■ Work instruction ■
Lines with the word "will" in them must be copied from the records below.

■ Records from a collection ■
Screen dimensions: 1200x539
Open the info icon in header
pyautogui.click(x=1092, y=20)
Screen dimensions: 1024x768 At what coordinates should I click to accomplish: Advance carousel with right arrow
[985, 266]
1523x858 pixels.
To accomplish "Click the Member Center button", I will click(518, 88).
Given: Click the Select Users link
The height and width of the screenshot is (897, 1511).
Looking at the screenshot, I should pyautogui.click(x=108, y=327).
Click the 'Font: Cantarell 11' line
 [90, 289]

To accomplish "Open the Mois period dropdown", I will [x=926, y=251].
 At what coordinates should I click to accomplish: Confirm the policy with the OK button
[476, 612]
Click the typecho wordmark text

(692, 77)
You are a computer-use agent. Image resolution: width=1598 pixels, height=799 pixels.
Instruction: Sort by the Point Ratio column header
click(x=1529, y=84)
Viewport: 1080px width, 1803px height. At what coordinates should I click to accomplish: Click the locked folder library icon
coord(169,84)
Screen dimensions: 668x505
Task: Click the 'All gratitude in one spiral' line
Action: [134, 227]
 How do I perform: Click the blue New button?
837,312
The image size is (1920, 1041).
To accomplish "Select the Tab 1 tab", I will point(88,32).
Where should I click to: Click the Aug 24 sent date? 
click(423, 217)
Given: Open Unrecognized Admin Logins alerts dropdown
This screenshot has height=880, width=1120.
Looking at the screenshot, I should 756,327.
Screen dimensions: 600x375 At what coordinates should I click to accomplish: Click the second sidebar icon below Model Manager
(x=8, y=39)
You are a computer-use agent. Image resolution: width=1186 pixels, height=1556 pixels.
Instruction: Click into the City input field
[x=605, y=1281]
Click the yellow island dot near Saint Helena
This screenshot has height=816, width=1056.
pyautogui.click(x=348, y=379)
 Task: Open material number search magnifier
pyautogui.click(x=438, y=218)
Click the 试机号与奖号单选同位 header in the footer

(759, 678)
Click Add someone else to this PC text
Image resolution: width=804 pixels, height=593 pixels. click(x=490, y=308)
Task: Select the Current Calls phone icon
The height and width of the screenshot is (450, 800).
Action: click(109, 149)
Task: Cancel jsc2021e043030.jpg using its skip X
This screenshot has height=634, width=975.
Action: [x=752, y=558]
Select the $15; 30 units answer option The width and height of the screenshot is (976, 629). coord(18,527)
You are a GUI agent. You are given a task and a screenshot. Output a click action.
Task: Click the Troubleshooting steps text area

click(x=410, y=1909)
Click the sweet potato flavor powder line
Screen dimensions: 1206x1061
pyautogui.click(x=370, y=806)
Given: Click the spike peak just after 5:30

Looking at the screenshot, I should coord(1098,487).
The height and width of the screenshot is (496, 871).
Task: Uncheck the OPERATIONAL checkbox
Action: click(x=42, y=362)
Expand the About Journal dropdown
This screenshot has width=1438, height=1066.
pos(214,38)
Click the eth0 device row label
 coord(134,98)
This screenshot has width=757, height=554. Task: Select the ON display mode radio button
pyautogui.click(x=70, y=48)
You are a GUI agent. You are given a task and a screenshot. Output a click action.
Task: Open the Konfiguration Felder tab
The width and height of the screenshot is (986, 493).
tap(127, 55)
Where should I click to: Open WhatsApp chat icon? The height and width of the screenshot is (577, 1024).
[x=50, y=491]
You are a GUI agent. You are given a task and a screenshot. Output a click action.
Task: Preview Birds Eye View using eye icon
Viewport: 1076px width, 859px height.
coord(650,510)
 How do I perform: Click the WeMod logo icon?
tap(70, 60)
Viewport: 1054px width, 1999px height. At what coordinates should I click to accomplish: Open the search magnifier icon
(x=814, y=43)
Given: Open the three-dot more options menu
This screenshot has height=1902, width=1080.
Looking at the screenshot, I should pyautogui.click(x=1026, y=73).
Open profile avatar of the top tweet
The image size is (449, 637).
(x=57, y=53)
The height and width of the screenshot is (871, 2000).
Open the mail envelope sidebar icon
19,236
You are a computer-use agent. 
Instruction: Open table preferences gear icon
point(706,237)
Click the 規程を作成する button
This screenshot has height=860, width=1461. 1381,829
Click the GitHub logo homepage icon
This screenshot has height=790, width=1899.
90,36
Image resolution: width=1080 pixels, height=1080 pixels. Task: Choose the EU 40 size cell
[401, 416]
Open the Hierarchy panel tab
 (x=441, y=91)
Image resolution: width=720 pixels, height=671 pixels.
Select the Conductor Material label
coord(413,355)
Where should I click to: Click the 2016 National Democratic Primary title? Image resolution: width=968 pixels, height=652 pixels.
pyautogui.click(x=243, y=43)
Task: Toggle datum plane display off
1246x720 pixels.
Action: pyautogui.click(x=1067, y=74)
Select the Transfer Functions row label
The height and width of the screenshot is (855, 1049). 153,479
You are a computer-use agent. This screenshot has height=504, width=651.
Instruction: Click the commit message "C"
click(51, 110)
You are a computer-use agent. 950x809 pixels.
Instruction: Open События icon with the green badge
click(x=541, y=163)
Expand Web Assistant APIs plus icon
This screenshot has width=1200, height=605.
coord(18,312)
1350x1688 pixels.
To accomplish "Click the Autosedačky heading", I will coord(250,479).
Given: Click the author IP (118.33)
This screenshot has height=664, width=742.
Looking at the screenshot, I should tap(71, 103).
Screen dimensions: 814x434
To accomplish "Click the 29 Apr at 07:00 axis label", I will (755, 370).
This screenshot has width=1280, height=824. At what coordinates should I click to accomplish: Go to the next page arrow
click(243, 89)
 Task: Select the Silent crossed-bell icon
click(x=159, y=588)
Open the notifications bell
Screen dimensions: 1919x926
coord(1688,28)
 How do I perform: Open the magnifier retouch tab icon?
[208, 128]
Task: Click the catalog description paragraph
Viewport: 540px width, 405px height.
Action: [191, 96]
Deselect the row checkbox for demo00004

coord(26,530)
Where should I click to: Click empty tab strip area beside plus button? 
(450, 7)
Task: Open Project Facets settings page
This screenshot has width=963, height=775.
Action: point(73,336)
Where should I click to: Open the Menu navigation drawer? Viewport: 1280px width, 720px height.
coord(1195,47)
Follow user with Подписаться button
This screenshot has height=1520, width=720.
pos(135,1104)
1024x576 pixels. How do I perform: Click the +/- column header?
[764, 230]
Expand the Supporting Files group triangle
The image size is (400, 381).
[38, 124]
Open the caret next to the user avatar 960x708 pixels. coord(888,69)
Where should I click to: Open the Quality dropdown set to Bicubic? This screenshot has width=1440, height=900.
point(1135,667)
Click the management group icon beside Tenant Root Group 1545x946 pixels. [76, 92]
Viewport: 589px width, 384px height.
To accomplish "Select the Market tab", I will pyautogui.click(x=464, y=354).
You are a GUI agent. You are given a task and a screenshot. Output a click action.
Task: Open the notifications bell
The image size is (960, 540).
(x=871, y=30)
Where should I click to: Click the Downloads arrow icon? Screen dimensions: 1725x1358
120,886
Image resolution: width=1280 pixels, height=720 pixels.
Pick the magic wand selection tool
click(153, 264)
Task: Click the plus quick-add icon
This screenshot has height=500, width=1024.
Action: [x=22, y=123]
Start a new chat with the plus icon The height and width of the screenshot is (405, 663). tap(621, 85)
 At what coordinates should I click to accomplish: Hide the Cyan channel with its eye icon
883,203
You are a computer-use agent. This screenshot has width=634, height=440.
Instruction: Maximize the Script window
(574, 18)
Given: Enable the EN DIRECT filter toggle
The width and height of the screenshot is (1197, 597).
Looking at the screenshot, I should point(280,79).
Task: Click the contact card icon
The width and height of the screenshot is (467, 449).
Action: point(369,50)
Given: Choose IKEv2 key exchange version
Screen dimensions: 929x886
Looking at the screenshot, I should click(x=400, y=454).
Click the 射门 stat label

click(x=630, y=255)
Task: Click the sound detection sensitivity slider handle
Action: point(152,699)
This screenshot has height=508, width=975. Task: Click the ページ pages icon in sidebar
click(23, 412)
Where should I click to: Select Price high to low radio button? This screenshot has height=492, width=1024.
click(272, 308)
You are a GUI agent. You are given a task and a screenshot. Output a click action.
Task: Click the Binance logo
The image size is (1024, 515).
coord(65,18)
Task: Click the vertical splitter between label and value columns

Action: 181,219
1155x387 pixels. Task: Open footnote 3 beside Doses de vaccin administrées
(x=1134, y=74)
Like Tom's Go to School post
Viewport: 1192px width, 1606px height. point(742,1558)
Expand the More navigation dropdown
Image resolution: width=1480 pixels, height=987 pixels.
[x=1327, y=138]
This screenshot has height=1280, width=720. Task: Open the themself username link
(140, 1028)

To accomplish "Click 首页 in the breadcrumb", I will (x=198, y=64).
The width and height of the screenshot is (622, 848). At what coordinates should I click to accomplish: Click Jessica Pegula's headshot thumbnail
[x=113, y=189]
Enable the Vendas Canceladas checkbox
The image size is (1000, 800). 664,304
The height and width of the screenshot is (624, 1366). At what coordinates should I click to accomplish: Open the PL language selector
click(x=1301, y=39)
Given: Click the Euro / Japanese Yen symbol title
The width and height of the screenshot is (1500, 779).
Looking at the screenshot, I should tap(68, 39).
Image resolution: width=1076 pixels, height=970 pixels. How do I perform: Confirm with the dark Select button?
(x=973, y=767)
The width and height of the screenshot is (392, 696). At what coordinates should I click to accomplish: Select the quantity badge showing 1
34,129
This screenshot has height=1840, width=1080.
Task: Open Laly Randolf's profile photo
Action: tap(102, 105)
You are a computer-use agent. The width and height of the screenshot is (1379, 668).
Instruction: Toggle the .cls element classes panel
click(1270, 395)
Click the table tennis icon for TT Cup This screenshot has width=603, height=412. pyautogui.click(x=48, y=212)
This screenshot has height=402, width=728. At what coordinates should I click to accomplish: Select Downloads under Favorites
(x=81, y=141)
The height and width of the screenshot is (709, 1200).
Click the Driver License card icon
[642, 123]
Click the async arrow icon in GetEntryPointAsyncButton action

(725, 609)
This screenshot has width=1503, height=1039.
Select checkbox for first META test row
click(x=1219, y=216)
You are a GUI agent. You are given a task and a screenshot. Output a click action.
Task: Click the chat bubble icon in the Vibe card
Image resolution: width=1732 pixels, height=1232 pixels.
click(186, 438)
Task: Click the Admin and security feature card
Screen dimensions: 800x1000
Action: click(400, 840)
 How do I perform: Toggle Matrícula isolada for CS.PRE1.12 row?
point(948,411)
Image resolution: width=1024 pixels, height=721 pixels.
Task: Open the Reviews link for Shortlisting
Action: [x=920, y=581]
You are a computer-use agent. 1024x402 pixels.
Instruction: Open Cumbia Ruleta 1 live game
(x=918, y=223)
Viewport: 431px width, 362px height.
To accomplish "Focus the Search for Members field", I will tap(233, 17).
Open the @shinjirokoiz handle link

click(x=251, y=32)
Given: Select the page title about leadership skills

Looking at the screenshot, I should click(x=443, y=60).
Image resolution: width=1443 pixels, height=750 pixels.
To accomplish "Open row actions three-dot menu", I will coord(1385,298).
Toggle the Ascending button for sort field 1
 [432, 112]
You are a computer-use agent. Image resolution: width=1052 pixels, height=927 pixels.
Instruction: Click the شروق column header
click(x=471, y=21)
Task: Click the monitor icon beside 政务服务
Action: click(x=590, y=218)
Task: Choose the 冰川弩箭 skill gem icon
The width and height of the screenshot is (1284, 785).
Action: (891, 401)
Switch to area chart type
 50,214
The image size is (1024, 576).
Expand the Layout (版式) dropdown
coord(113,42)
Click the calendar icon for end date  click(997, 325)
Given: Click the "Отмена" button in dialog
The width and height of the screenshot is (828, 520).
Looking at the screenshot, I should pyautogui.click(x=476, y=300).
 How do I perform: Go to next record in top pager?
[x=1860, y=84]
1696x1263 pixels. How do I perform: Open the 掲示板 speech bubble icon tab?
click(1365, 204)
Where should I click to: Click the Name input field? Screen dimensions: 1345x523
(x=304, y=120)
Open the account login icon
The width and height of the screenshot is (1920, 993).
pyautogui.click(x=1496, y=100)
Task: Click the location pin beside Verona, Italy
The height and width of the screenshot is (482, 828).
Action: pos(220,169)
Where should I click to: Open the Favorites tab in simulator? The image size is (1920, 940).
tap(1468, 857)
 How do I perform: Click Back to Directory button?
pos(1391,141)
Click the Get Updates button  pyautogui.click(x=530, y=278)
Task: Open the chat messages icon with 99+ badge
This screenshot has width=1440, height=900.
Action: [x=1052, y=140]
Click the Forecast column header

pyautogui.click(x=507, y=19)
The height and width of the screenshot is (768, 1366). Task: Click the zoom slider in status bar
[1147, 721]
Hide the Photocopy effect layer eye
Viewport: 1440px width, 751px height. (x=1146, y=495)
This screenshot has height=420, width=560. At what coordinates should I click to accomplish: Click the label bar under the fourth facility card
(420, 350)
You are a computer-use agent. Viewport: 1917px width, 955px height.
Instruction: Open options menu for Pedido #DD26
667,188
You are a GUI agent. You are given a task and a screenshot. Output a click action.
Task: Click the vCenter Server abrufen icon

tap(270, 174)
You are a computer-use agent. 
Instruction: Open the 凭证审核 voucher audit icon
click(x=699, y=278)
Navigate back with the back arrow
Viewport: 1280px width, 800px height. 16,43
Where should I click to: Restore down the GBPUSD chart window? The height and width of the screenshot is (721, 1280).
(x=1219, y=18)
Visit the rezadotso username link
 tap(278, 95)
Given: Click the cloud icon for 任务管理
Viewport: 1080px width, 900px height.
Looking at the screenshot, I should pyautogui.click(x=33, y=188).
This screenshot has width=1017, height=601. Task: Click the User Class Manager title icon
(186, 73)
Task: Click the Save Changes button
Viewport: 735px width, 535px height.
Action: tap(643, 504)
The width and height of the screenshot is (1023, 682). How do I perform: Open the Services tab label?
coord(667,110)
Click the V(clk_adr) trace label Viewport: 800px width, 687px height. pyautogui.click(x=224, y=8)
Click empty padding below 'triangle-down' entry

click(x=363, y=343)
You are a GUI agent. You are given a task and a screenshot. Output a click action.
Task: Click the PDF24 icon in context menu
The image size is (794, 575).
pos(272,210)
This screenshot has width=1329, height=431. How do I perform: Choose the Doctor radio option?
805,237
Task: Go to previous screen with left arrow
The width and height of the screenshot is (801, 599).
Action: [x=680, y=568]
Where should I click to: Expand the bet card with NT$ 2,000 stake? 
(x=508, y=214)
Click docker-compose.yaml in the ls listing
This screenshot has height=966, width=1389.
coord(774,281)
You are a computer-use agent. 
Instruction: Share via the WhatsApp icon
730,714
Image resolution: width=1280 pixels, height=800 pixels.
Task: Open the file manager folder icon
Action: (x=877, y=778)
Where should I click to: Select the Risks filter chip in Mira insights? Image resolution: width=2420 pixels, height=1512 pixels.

■ Problem solution ■
To accomplish "Click the Member Center button", I will click(518, 88).
To accomplish "Open the Mois period dropdown", I will [x=926, y=251].
To accomplish "Select the Tab 1 tab", I will point(88,32).
To accomplish "Click the Autosedačky heading", I will coord(250,479).
To accomplish "Click the 29 Apr at 07:00 axis label", I will (755, 370).
To accomplish "Select the Market tab", I will pyautogui.click(x=464, y=354).
To accomplish "Click 首页 in the breadcrumb", I will (x=198, y=64).
To accomplish "Focus the Search for Members field", I will tap(233, 17).
To accomplish "Open row actions three-dot menu", I will coord(1385,298).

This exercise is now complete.